Increasing automobile occupancy by sharing rides can help reduce overall vehicle miles travelled (VMT), and thereby alleviate congestion, curtail vehicle emissions and improve the efficiency of highway operations. This study aimed to describe the effect of price and time on a rider’s choice between private party and shared ride hailing. The study sought to understand behavior and the impacts of price and time tradeoffs for two models of sharing private rides, including 1) Shared Options in ridehailing applications (mobility apps that allow users to select private rides and provide an upfront estimate on price and time), and 2) Ridesharing using app-based incentive tools (emerging apps that allow traditional carpooling matches to be created in real time). Impacts of four changes in modal travel characteristics that could relate to potential policy mechanisms were evaluated:
- Increased cost savings for shared transportation network company (TNC) trips relative to private TNC trips.

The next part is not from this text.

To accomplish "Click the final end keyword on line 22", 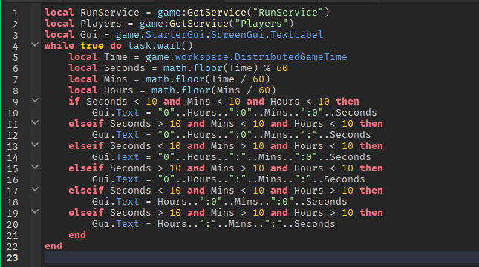I will point(53,246).
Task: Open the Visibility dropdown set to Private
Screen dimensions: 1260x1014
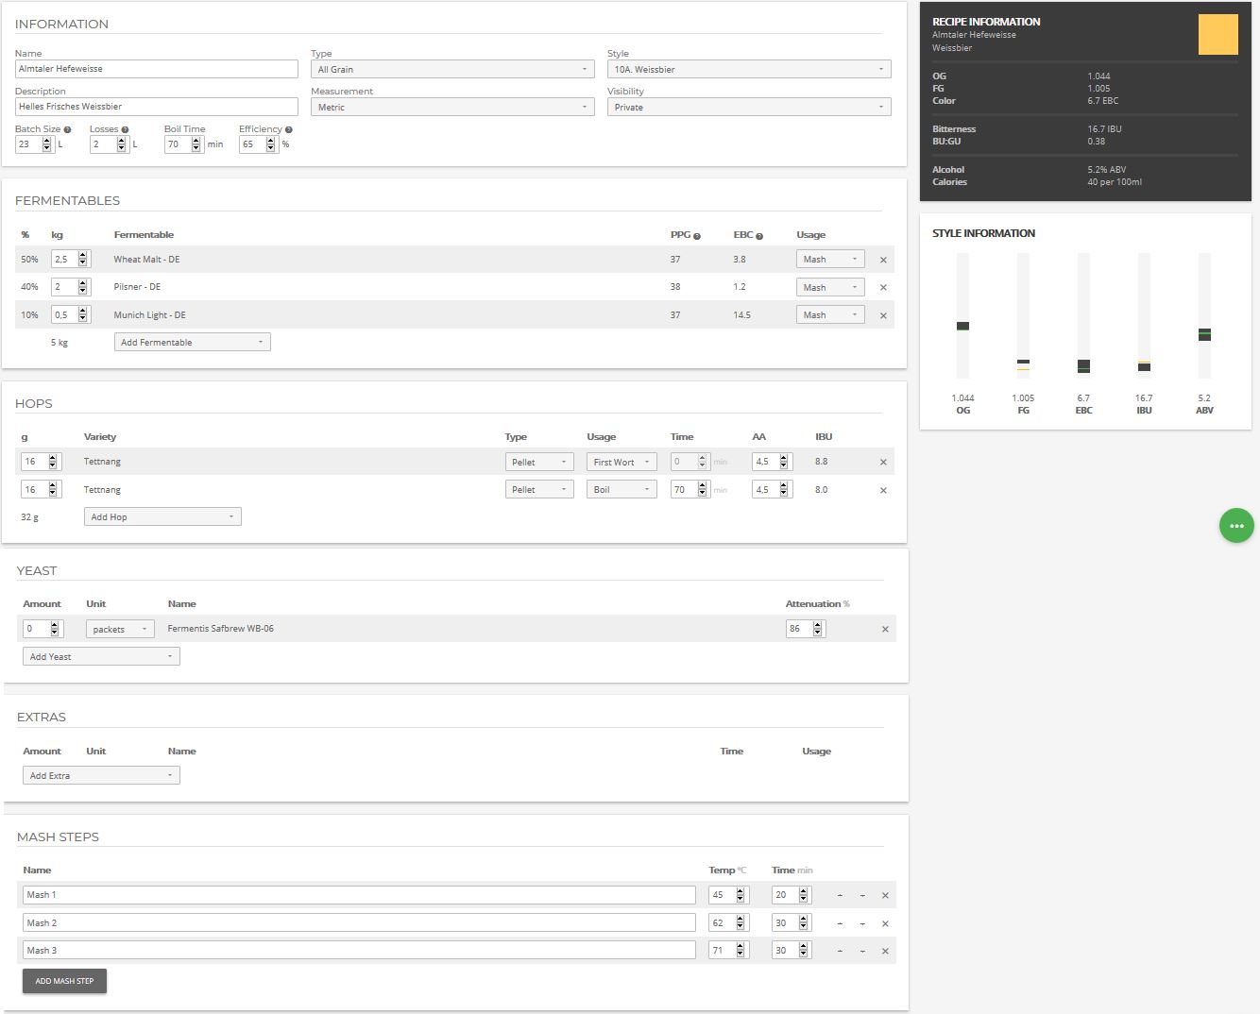Action: pyautogui.click(x=748, y=108)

- Reduced travel time penalty for shared TNC trips relative to private TNC trips.
- Increased price differential of private car trips relative to all other modes.
- Rewarding carpooling trips but not private car trips.
This study used data on revealed preferences for private party and shared ridehailing trips in 15 American cities, coupled with a large Transportation Network Company's (TNC) survey of 4,365 of its users that was administered in late 2018.
- Offer customers more than one shared product option with time delay and price points to increase the proportion of shared trips. A high degree of heterogeneity in user preferences was found in the study. This suggests that more options should be provided in combination with vehicle routing decisions designed to accommodate differing user preferences.
- Provide targeted incentives by focusing on particular geographies or population segments to reduce Vehicle Miles Travelled (VMT). For example, the effect of increasing price differences was greater for riders with annual income under $50,000, for trips that begin in dense office districts, and trips that end in areas with competitive transit. Trips to or from the airport or other intermodal travel centers and trips paid for by a third party were very insensitive to price, likely due to time sensitivity.
- Reduce travel time penalty via changes in waiting time for shared TNC trips relative to private TNC trips to reduce VMT. Considering all trips in all study cities, a 15 seconds per mile travel time difference reduction between private and shared TNCs would reduce VMT by roughly 85 million miles per year by reducing private TNC miles by 11.9 percent and substituting shared TNC travel for that difference. This differential can be difficult to obtain from travel time changes and could more easily result from changes in waiting time (e.g., prioritizing pick-ups for shared TNC rides).
- Understand that price and time are not the only influential factors on shared rides. Based on the survey results, over 30 percent of users rejected a shared trip that cost 75 percent less than the observed private trip, even when the presented travel time was identical. This reflects the fact that unwillingness to share was not only related to price and time.
- Prioritize strategies on increasing the price differential of private car trips relative to all other modes. Lower relative prices and faster relative travel time for shared TNC trips have a much smaller impact on VMT because TNCs currently represent a very small portion of total trips and total VMT (about 1 percent of all person trips in the study city regions). Considering all trips in all study city regions, a $1 per trip relative price increase for private trips would reduce VMT by roughly 3.6 billion miles per year.